From wikipedia: "...including a family of glasses ZBLAN with a composition ZrF4-BaF2-LaF3-AlF3-NaF."

Which seems to make sense.


That 100% does make seance BUT the author said Na is for Sodium which was made it not make sense to me.


Na is the chemical symbol for sodium because natrium is the Latin name.


They said "sodium has the chemical symbol Na" which is completely true, if intuitive.


Na is the chemical symbol for sodium. What's strange in the statement?


They probably confused 'sodium' with 'salt' and missed the Natrium in NaCl.

Apologies for linking to Quora:

https://www.quora.com/Who-renamed-Natrium-and-Kalium-to-Sodi...

If you want to explain an acronym that has its basis in the names of chemical elements you should probably use the same words the scientists that came up with the acronym used.


N is the first letter of Natrium, the Latin name of sodium from where the chemical symbol comes from. So I would say that the acronym makes perfect sense.


They seem to be using Na as a justification for using N, since the other chemical symbols don't match the acronym either. Unless they're just using the first letter of each symbol, either way it's not a great name.
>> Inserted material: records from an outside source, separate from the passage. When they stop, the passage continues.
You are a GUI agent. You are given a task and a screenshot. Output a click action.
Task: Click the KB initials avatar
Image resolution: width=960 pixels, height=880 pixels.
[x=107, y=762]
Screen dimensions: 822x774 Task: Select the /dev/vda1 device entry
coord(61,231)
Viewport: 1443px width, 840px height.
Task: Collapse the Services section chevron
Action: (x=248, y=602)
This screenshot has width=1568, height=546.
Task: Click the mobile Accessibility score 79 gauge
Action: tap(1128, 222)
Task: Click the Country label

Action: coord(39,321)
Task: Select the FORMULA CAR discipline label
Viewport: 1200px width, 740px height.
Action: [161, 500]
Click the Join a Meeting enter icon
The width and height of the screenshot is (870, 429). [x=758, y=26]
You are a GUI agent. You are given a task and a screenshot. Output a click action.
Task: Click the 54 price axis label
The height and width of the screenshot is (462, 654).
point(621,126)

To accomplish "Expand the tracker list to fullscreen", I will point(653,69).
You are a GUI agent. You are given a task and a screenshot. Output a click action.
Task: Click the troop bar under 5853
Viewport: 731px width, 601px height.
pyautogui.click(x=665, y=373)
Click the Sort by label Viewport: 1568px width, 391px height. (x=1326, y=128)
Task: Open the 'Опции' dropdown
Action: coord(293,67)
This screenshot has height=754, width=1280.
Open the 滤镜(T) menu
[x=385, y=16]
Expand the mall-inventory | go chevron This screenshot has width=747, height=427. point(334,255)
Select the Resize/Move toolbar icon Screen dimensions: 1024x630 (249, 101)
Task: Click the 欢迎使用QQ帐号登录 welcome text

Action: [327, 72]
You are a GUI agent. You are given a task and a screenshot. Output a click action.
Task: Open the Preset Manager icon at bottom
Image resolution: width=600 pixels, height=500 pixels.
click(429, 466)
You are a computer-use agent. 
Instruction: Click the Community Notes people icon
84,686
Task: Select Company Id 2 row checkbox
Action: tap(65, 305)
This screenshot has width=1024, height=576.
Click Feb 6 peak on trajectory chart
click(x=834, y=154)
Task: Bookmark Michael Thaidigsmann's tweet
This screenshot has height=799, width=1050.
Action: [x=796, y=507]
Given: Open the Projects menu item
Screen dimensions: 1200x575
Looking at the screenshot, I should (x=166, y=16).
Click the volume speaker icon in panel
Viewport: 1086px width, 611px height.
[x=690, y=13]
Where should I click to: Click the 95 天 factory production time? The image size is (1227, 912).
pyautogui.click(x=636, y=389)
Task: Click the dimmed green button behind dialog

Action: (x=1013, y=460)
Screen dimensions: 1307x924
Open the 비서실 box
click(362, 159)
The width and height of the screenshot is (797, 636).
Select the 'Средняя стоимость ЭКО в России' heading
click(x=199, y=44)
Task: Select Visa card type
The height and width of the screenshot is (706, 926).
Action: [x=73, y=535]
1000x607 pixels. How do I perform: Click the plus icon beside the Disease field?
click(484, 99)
If you use the Latin name for sodium, it flows much more clearly:

ZBLAN: Zirconium, Barium, Lanthanum, Aluminium, Natrium.

My grandmother, who was a pharmacist, prefers to call it natrium rather than sodium. I don’t know if there are any industries or similar where it’s commonly called natrium.

The sentence would have read better if the aside had instead been rendered “(sodium is also known as natrium)” or similar.


Fun fact that I recently learned, the person who named aluminum was Humphry Davy and he originally suggested "alumium" but ended up choosing "aluminum".


It would be interesting to find out how that became "aluminium" in England. Perhaps they were more interested in retaining the "ium" suffix.



Some languages use natrium instead of sodium.


I did some statistics on the translations at https://en.wiktionary.org/wiki/sodium#Translations

Of 107 unique language-word pairs (some languages have multiple words for sodium) there are 53 starting with [nNнν], all of which are some variation of natrium (they are in 51 languages because Icelandic and Roman have two variants each). Likewise, there are 37 starting with [sṣ], all of which are some variation of sodium. The remaining 17 are either different or no transliteration is available to check.